**REQUIREMENT A**. Identify every line of the records that contains the string "resolution" and copy each of those lines.

**PASSAGE PROVIDED**.

>>

I would answer to your question by collecting some facts on the structures you introduce above.

- A typo

The relations

$$\epsilon_{ijk}=\sqrt{\gamma}\epsilon_{ijk}, $$ $$\epsilon^{ijk}=\frac{1}{\sqrt{\gamma}}\epsilon^{ijk}, $$

are not true, unless $\sqrt{\gamma}=1$.

- On curl on $v=v_ie_i$.

The curl operator on vectors $v=v_ie_i$ in $\mathbb R^3$ gives the vector

$$\left(\operatorname{curl}(v)\right)_i=\epsilon_{ijk}\partial_jv_k; $$

such $\operatorname{curl}(v)$ is equal to your $\boldsymbol{\operatorname{curl}}(v)$ as $\epsilon_{ijk}=\epsilon^{ijk}$. Then

$$\boldsymbol{\operatorname{curl}}\left(\boldsymbol{\operatorname{curl}}(v)\right)_i=\operatorname{curl}(\left(\operatorname{curl}(v)\right)_i=\epsilon_{ijk}\partial_j (\epsilon_{krs}\partial_rv_s)= \epsilon_{ijk}\epsilon_{krs}\partial_j \partial_rv_s; $$

using the relations

$$\epsilon_{ijk}\epsilon_{krs}=\epsilon_{kij}\epsilon_{krs}=\delta_{ir}\delta_{js}-\delta_{is}\delta_{jr},$$

one arrives at

$$\operatorname{curl}(\left(\operatorname{curl}(v)\right)_i= (\delta_{ir}\delta_{js}-\delta_{is}\delta_{jr})\partial_j \partial_rv_s=\partial_s\partial_iv_s-\sum_r\partial^2_rv_i, $$

or

$$\boldsymbol{\operatorname{curl}}(v)=\nabla(\operatorname{div}(v))-\nabla^2(v)$$

- On curl on $\tilde{v}=v^ie_i$.

<<

**REQUIREMENT B**.
Answer these questions from the passage on the curl operator:
(i) According to the section marked "A typo," under what condition are the stated relations true?
(ii) In what space are the vectors $v=v_ie_i$ on which the curl operator acts?
(iii) What heading comes right after the section "On curl on $v=v_ie_i$"?

**DATA EXTRACT**.
>>

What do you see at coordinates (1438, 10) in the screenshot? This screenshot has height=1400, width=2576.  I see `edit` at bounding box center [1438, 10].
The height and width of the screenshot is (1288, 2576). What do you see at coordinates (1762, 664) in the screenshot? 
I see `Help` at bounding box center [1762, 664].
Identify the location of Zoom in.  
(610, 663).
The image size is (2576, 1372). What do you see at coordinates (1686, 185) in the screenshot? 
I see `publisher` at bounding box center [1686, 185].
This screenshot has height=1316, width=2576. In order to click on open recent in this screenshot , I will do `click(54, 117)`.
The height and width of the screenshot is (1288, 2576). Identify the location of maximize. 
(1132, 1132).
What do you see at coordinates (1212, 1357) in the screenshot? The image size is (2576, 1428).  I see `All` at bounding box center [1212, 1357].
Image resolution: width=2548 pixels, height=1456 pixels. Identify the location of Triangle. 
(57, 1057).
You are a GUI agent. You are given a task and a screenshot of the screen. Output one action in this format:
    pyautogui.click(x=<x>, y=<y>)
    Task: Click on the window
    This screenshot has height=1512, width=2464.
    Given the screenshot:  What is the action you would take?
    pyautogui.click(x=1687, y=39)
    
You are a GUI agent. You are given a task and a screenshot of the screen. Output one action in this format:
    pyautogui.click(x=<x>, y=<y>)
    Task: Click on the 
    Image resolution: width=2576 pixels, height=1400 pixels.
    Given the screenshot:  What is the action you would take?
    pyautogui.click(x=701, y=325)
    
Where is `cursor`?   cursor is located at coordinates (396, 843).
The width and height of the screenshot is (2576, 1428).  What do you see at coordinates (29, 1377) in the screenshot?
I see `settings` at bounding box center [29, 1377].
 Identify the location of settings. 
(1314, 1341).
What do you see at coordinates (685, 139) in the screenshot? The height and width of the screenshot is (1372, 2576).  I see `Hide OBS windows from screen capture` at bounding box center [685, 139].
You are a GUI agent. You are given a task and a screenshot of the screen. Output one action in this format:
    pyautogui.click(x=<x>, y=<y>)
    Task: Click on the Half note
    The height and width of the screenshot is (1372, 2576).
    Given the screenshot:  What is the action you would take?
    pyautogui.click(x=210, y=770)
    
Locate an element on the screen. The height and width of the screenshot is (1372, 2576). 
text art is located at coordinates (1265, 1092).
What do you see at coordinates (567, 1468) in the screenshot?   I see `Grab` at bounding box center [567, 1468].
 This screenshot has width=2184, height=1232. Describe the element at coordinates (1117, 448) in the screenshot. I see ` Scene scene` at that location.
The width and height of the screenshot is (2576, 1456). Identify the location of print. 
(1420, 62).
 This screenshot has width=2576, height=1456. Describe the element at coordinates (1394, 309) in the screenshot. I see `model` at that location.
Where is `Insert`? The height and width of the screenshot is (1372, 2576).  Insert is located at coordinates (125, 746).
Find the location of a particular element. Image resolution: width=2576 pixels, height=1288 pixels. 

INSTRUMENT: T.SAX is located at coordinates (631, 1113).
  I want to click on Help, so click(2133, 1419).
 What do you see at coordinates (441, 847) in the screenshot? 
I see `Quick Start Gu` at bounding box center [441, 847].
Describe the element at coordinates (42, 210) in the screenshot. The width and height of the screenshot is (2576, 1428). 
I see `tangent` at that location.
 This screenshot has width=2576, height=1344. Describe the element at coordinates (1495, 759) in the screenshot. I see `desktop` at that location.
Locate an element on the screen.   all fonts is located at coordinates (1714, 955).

<<

**FULL RESPONSE A**.
Image resolution: width=2548 pixels, height=1456 pixels. Identify the location of Triangle. 
    Image resolution: width=2576 pixels, height=1400 pixels.
Find the location of a particular element. Image resolution: width=2576 pixels, height=1288 pixels. 

**FULL RESPONSE B**.
(i) Only when $\sqrt{\gamma}=1$.
(ii) $\mathbb R^3$.
(iii) "On curl on $\tilde{v}=v^ie_i$."